Per alcune migliaia di anni i gruppi di Homo sapiens continuarono a condurre una vita nomade, spostandosi periodicamente alla ricerca di nuove risorse alimentari. In seguito alla rivoluzione agricola e grazie alla domesticazione di piante e animali, questa situazione mutò per la prima volta, perché i gruppi insediati nella mezzaluna fertile non dovettero più cambiare territorio per trovare nuove fonti di sostentamento. A partire dall’VIII millennio a.C. essi diventarono dunque sedentari. Il passaggio in realtà fu graduale: inizialmente conducevano una vita seminomade, fermandosi in un luogo soltanto finché il terreno era in grado di fornire cereali sufficienti; poi, quando la popolazione aumentava e non poteva più essere mantenuta dalle risorse della terra, impoverita perché eccessivamente sfruttata, si spostavano per stabilirsi in nuove aree.
Probabilmente prima del passaggio dalla raccolta alla produzione gli uomini erano già almeno in parte stanziali (quantomeno le donne): un campo di grano in via di maturazione era un forte incentivo a fermarsi per proteggerlo e poi a organizzarsi per difenderlo dagli appetiti dei cacciatori “puri”, che invece dovevano confrontarsi con la dura realtà della selvaggina in diminuzione. Tale situazione “fluida” dev’essere durata a lungo, come testimoniano gli esempi di popoli che tornarono alla caccia dopo aver sperimentato l’agricoltura.

I primi villaggi neolitici

Con il nuovo stile di vita sedentario nacquero i primi villaggi, in principio simili agli accampamenti temporanei. Le abitazioni erano infatti costituite da capanne di legno, fango e paglia; solo in seguito furono realizzate case più solide con i materiali peculiari delle diverse aree di insediamento (pietre oppure mattoni di argilla essiccati al sole). In alcuni villaggi le abitazioni erano addossate le une alle altre: non esistevano vie di accesso e per entrare si passava, tramite apposite scale, dai tetti, che erano piatti e dotati di aperture per raccogliere l’acqua piovana (il caso più noto è quello di Çatal Hüyük nell’attuale Turchia, risalente al 7500 a.C.).
Probabilmente i primi villaggi si formarono grazie alla presenza di nuclei legati da vincoli di parentela e dunque dalla collaborazione e da forme di solidarietà contro rischi e difficoltà. Campi, prodotti e animali erano affidati al lavoro, alla fatica, alla cura e alla responsabilità di tutti (anche dei bambini) come proprietà comune e il raccolto veniva suddiviso dagli anziani con equità.
La ricchezza derivante dalle attività agricole attirò l’attenzione delle popolazioni nomadi che vivevano ancora di caccia e pastorizia e si spostavano al seguito degli animali selvatici o delle greggi.

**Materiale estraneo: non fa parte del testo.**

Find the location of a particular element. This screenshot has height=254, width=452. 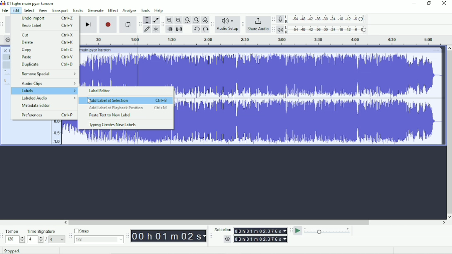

Coloro che erano diventati definitivamente stanziali si trovarono spesso a difendere ciò che avevano costruito: un suolo dissodato e coltivato, cereali e legumi che crescevano, alberi da frutto curati attraevano sicuramente animali selvatici e tribù nomadi; ciò poneva spesso in conflitto produttori da un lato e cacciatori-raccoglitori dall’altro. Per difendersi da queste incursioni, già a partire dal V millennio a.C. i villaggi neolitici si dotarono quindi di mura difensive. Gli insediamenti furono inoltre provvisti di cisterne per raccogliere l’acqua piovana. Infine, vennero individuati luoghi da adibire al culto delle divinità protettrici del villaggio. Si trattava di tempietti in cui venivano portati i prodotti dei campi: un’offerta per assicurarsi, attraverso la protezione divina, la prosperità del villaggio.